L’Italia in croce, attacco alla mostra di Pesce

Neanche il tempo di mettere piede a Padova per inaugurare la sua retrospettiva ( “Il tempo multidisciplinare”, da domani al 23 settembre a Palazzo della Ragione) che Gaetano Pesce, architetto, design e soprattutto artista, fa i conti con la politica di casa nostra e le sue polemiche.
“L’Italia in croce”, l’opera installata davanti a Palazzo Moroni per presentare la mostra, ha sollevato un vespaio: maestro, è un attacco alla politica odierna?
«Siamo alle prese con qualche ritardato. Certo che il collegamento esiste, perché quest’opera critica il non servizio della classe politica italiana dalla fine della guerra a oggi. Ogni politico è a servizio del Paese, non è il Paese a servizio dei politici. L’ho spiegato proprio al sindaco Giordani che mi ha stretto la mano dandomi ragione. Pur essendo un’opera del 1978 è ancora validissima oggi: un governo dovrebbe essere formato dopo un mese e mezzo dalle elezioni, invece non si trova l’accordo ed ecco che l’Italia è in croce. Perché questi signori non sono in grado di mettersi d’accordo? Perché ognuno vuole qualcosa contraria all’altro e a pagarne le spese è l’Italia. Giorni fa il New York Times ha scritto un articolo vergognoso su quello che accade in Italia: gli elettori sono stati chiari e questi partiti non riescono ad accordarsi. Che mi telefoni questo senatore Ostellari e gli spiego che la sua ira è mal riposta: dovrebbe concepirla come un’opera che difende l’Italia. La mia creatività è impegnata a far capire che c’è un problema, l’Italia dovrebbe essere un paradiso e non lo è».

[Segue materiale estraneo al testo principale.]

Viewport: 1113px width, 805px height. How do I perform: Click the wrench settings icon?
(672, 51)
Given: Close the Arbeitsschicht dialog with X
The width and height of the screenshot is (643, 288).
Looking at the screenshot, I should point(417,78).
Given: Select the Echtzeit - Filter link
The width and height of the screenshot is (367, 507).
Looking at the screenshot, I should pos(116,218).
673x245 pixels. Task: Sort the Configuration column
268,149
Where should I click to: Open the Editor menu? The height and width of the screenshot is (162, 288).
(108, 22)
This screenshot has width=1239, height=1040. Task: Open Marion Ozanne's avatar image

Lei ha un grande trasporto per l’Italia. E per Padova? «Certo che sì, non sono mica un estraneo. Ho frequentato il liceo Nievo, qui mi sono formato, e le mie vacanze le passo proprio in Veneto, scegliendo sempre un albergo di campagna, dove non c’è troppa gente. Porto i miei amici da tutto il mondo a vedere le chiese padovane, le piazze, i monumenti, la cappella degli Scrovegni. Ho fatto migliaia di visite e tutte seguono questo schema: Padova, Vicenza, Treviso e Verona. Venezia la conoscono già tutti. C’è molto da far vedere e sono contento che l’assessore Andrea Colasio abbia questo obiettivo: comunicare con il mondo. L’Italia è fatta di frammenti straordinariamente importanti ben oltre Firenze, Roma e Venezia. Apriamoci al mondo e alla sua energia cosmica. Vivo a New York proprio per questo: è la città di tutti, è la capitale delle minoranze».

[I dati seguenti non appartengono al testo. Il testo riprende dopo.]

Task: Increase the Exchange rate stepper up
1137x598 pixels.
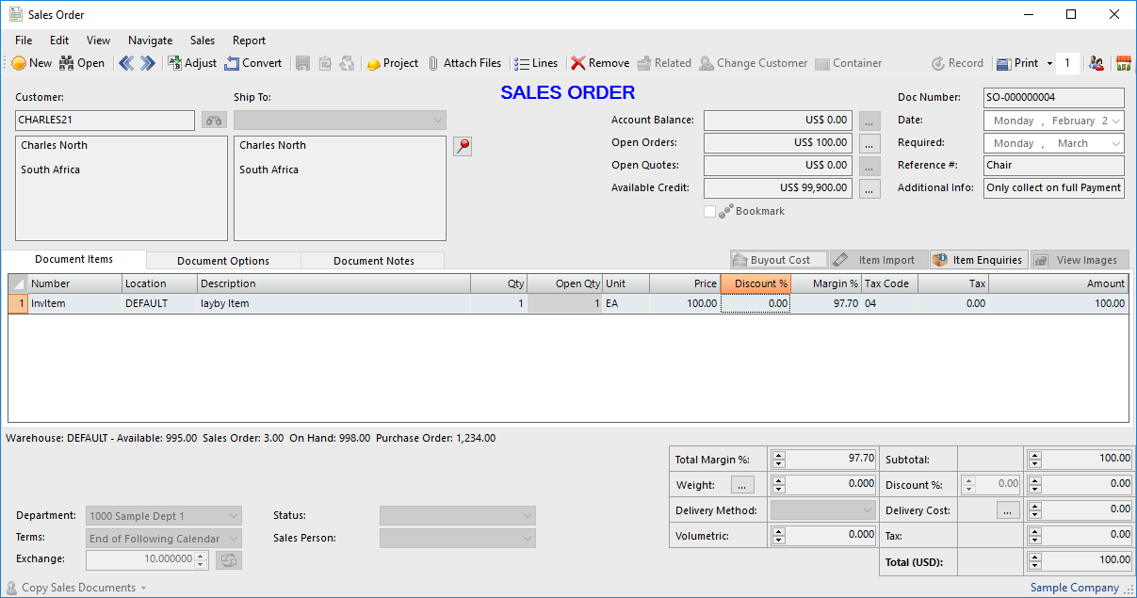Action: coord(200,556)
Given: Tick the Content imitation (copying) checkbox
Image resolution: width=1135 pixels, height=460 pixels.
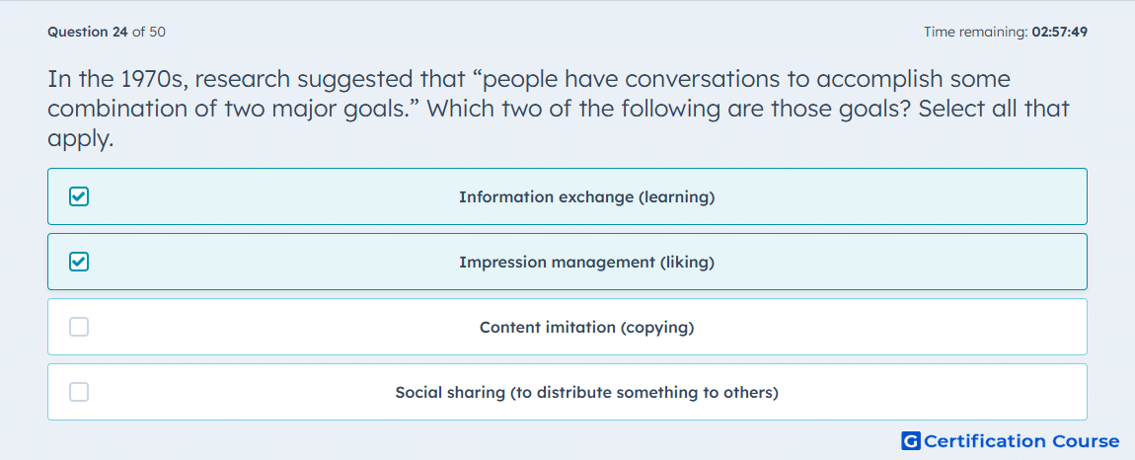Looking at the screenshot, I should (79, 327).
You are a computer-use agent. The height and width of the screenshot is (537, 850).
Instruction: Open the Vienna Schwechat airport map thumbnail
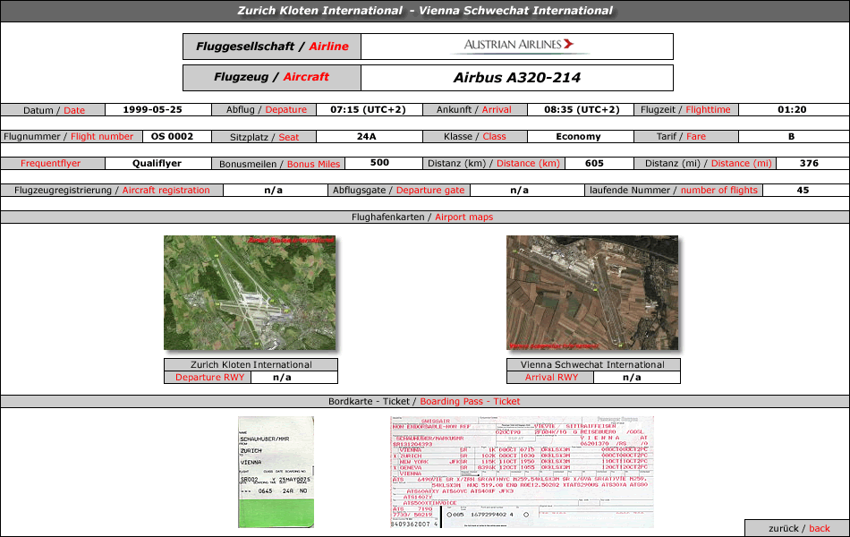point(592,293)
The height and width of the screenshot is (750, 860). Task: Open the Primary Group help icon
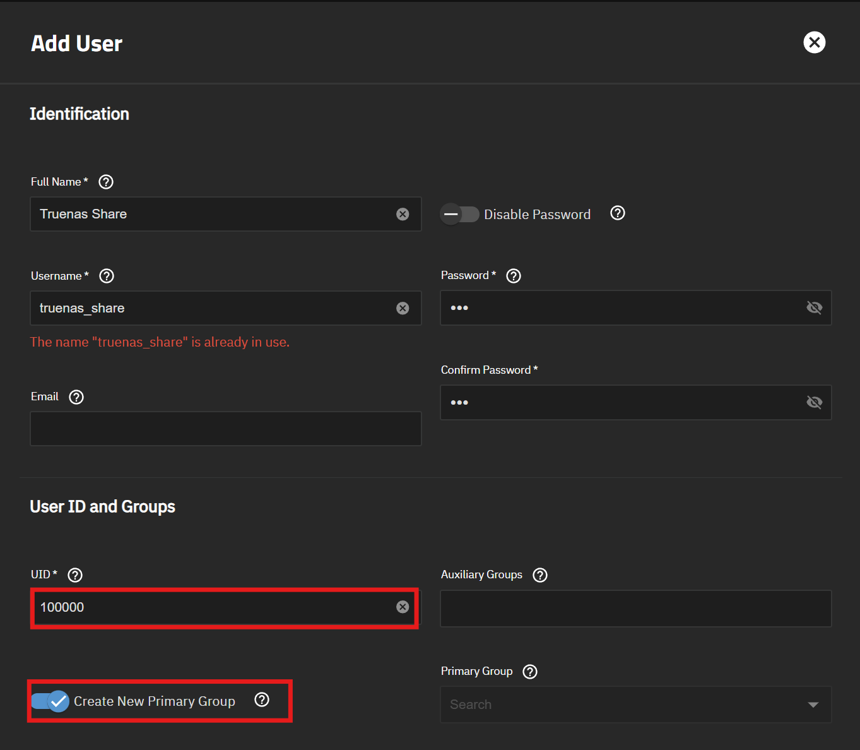530,672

Cosa aspettarsi dalla mostra?
«Prima di tutto voglio ringraziare il Comune che mi ha dato la possibilità di mostrare il mio lavoro nella Padova di Giotto, Donatello, dell’architettura gotica del Santo e dei virtuosismi urbanistici di Prato della Valle. Padova è troppo poco conosciuta. Ma io mi sono formato qui e farò di tutto per invitare amici e appassionati a conoscere l’attualità padovana. È conosciuta dalle persone colte, ma non dal grande pubblico».
Come si fa a scegliere “solo” 200 opere dopo 60 anni di successi?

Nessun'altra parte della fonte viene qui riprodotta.